(Stored data)
--------------------------------

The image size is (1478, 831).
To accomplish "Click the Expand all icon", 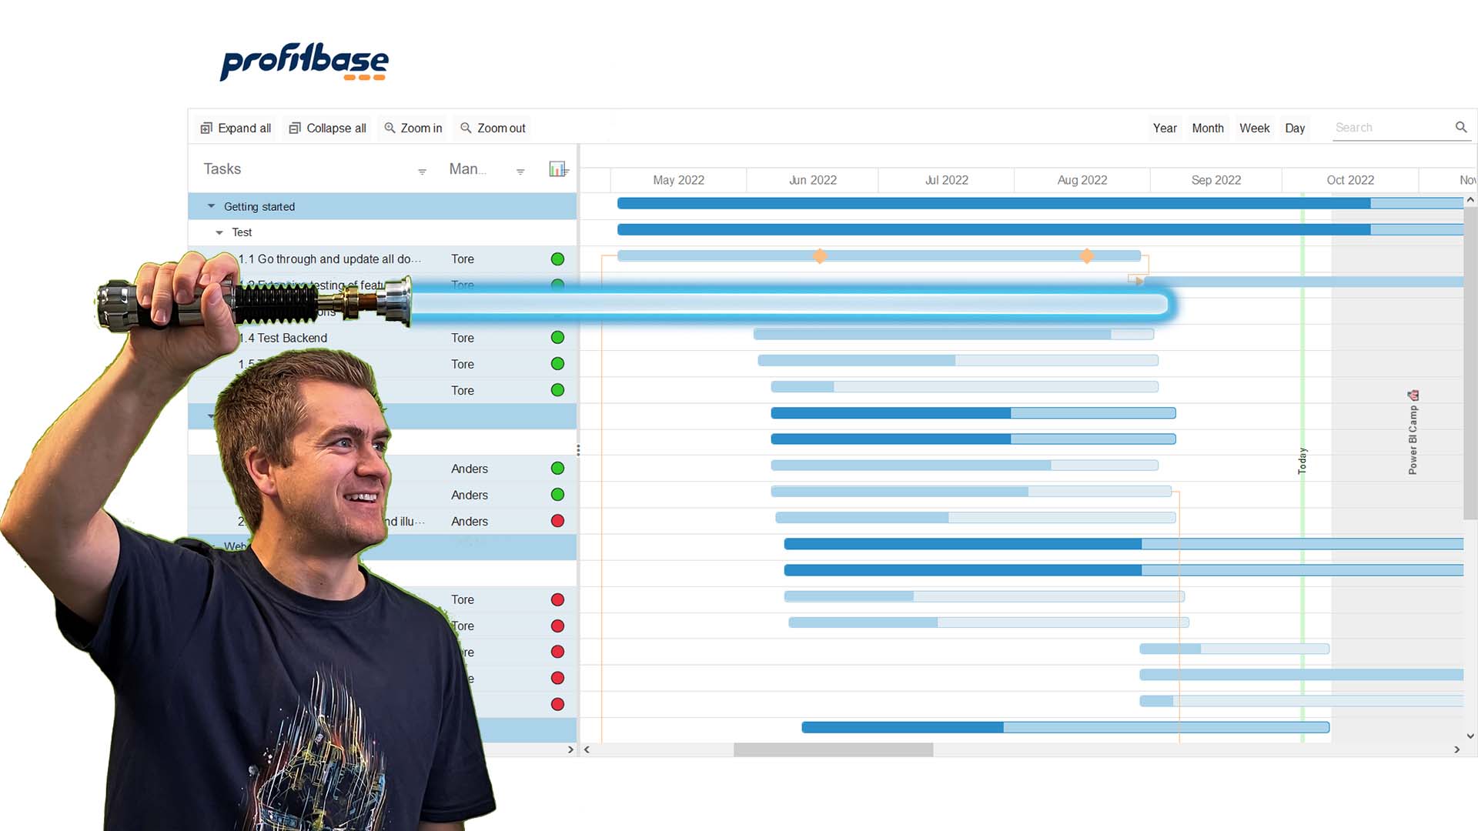I will (x=206, y=128).
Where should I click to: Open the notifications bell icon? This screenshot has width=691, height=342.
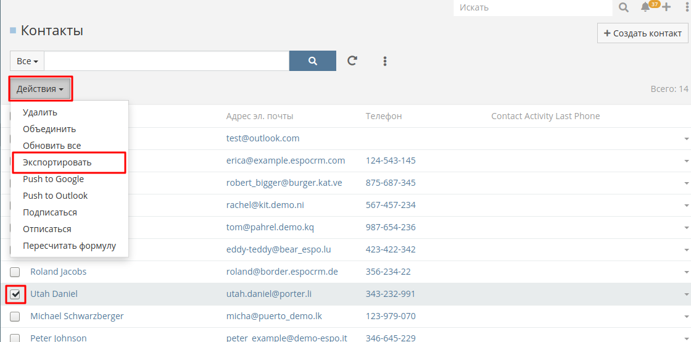click(645, 7)
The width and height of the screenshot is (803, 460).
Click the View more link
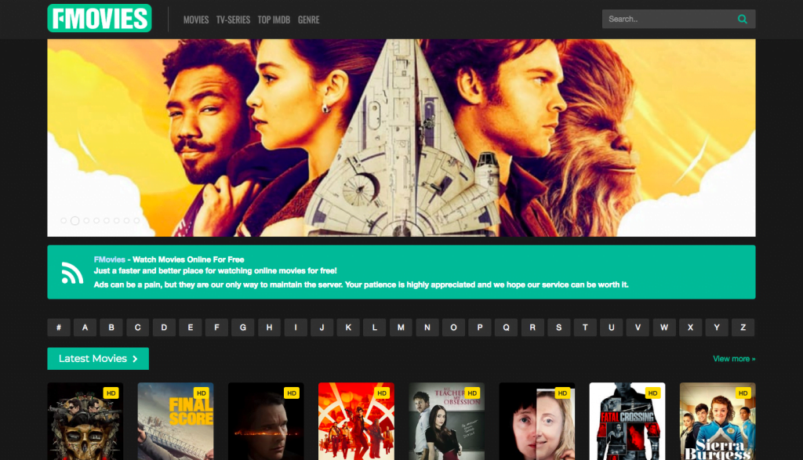[x=734, y=359]
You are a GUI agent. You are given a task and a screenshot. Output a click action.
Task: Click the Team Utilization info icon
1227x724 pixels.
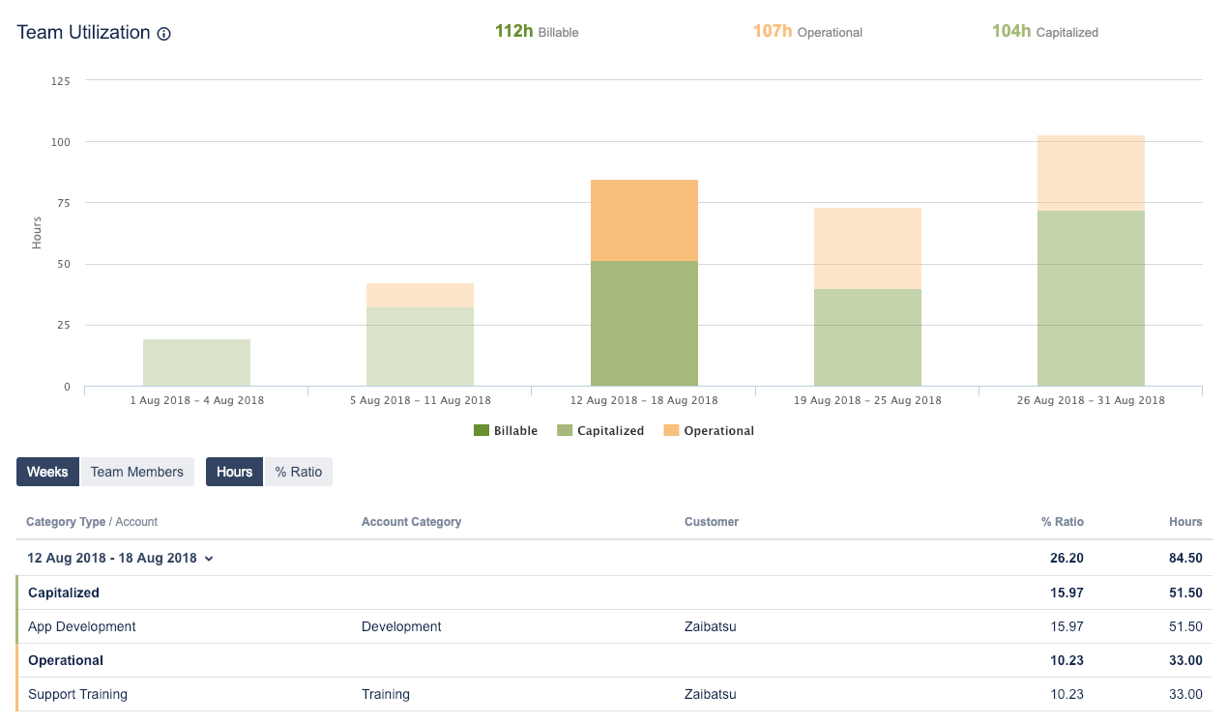pyautogui.click(x=164, y=34)
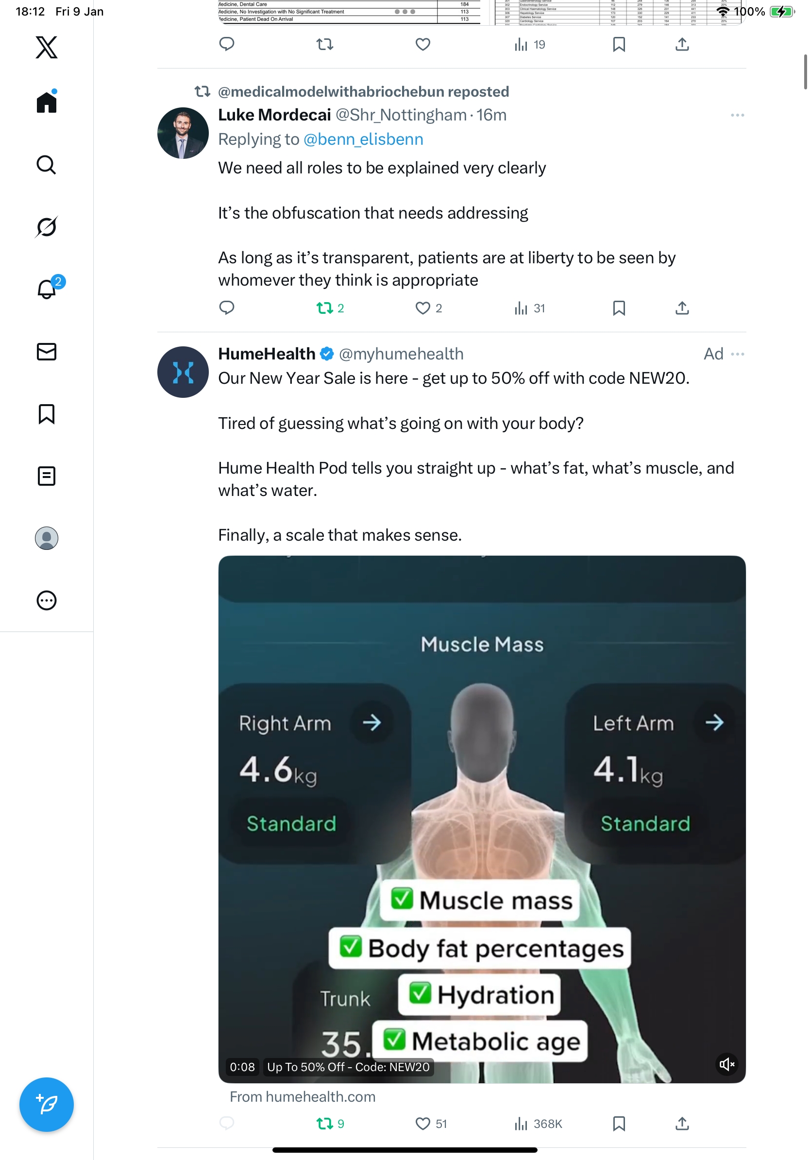
Task: Open Lists icon in sidebar
Action: click(46, 476)
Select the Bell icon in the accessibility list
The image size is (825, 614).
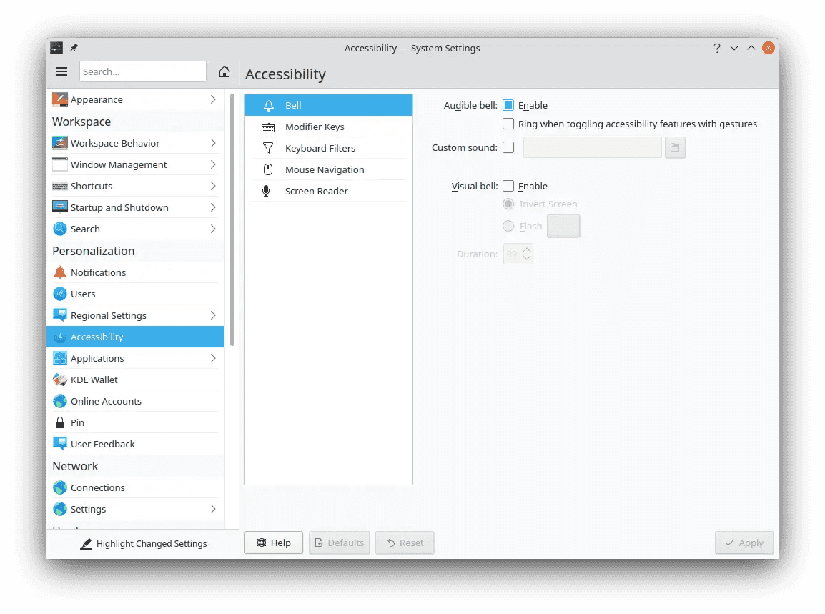[x=268, y=104]
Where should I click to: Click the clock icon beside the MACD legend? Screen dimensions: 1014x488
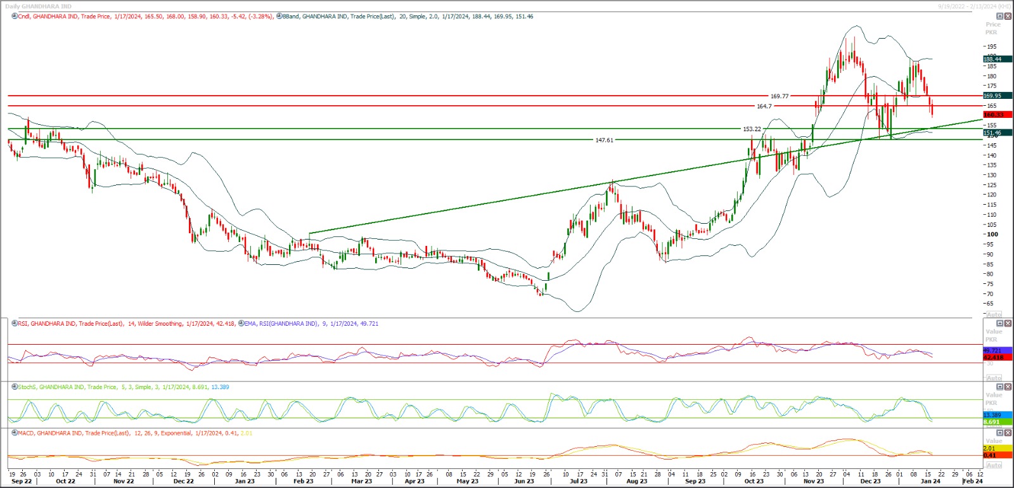15,433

--------------------------------

PROBLEM TO SOLVE ▸
Before answering, please find the line containing "Task: Click the Team Utilization info icon" above, then copy exactly from it through the last line of the entries, both included, without pictures.

OUTPUT OF THE TASK ▸
Task: Click the Team Utilization info icon
1227x724 pixels.
pyautogui.click(x=164, y=34)
Task: Open Lists icon in sidebar
Action: click(46, 476)
Select the Bell icon in the accessibility list
The image size is (825, 614).
[x=268, y=104]
Where should I click to: Click the clock icon beside the MACD legend? Screen dimensions: 1014x488
15,433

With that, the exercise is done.